Alright, enough about software. On to the 10 aesthetic tips for making great charts.
1. Make your charts big
Here’s one of my pet peeves: small charts. It annoys me when scientists make nice-looking charts, but format them to be inexplicably small.
Now, I understand the motivation for small charts. In the past, articles were designed to be printed. That made space a scarce commodity. So it made sense to make charts that were relatively small. But today, the vast majority of reading is done online, where space is unlimited. So there is no reason to make the reader strain their eye. Charts can (and should) be big.
Compare the two charts below. One is cartoonishly small. The other is large. Which one do you prefer?
If you’re writing online, most hosting sites (like WordPress, Medium or Substack) have a good default image size. Use these defaults.
If you’re creating a pdf, a good rule of thumb is to size your chart so that it’s roughly the same width as the text. Often, this means that the chart (and accompanying description) will take up a whole page. That’s okay. Remember, in the digital universe you have unlimited space. So don’t sell yourself short by making a great chart and then sizing it too small. Make your charts big.
2. Pay attention to plot dimensions
The corollary of plot size is plot dimension. Should the chart be square? Tall and thin? Short and wide? The answer depends on what you’re trying to emphasize.
A chart that is short and wide emphasizes the horizontal axis. The chart below, for instance, shows the rise and fall of the British Empire, as measured by relative energy use. Because the chart is short and wide, it emphasizes the passage of time on the x-axis.
Now let’s look at the same chart, but this time make the vertical axis taller. Although the data is identical, this taller chart (below) feels different. Why? Because it emphasizes the y-axis. Rather than highlight the passage of time, the taller chart highlights the rise and fall of relative energy use.

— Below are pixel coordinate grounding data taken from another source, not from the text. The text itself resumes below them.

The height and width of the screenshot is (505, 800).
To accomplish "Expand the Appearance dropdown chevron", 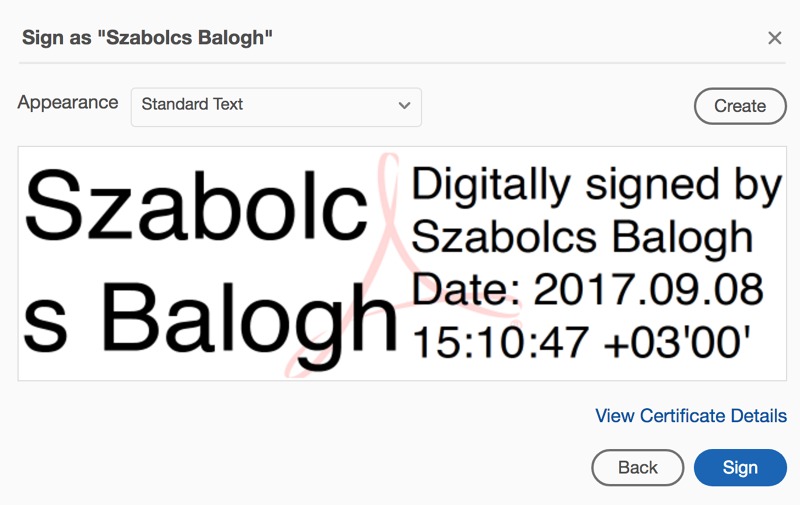I will click(404, 105).
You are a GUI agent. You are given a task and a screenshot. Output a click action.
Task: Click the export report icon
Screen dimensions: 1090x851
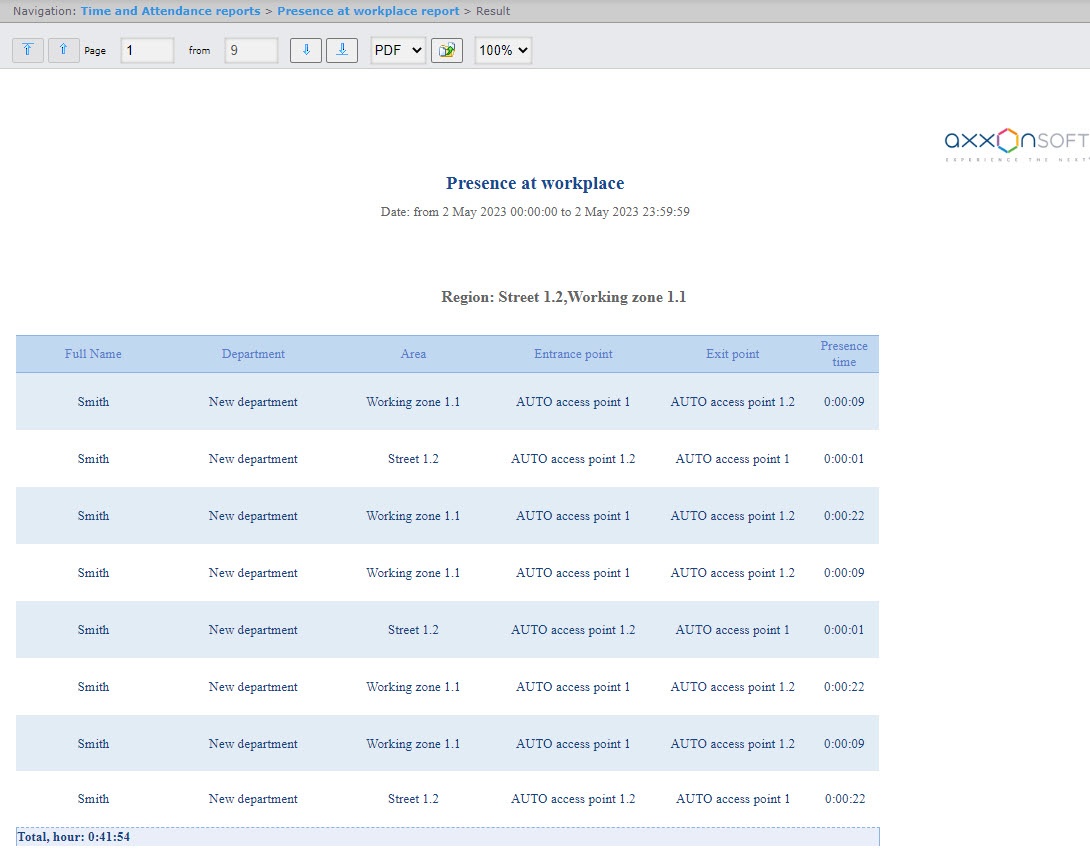tap(446, 50)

The choice of chart dimensions depends on what you’re trying to emphasize. But as a rule, I prefer charts that are nearly square. In contrast, many scientists make charts that are short and wide, perhaps because that’s the default shape in Excel. The problem with this shape is that it tends to de-emphasize the y-axis. Yet it’s usually the y-axis that we want the reader to focus on. So don’t sell your y-axis short. Make tall charts!
3. Use color to show a 3rd dimension
The coordinate plane is the most basic element of plotting. This plane is great for visualizing 2 variables. But how do you visualize 3 or more variables?
One possibility is to make a 3D chart. You project a 3rd dimension onto the 2D page.1 The problem with this approach, though, is that the reader is still looking at a 2D surface. That can make the 3rd dimension difficult to interpret.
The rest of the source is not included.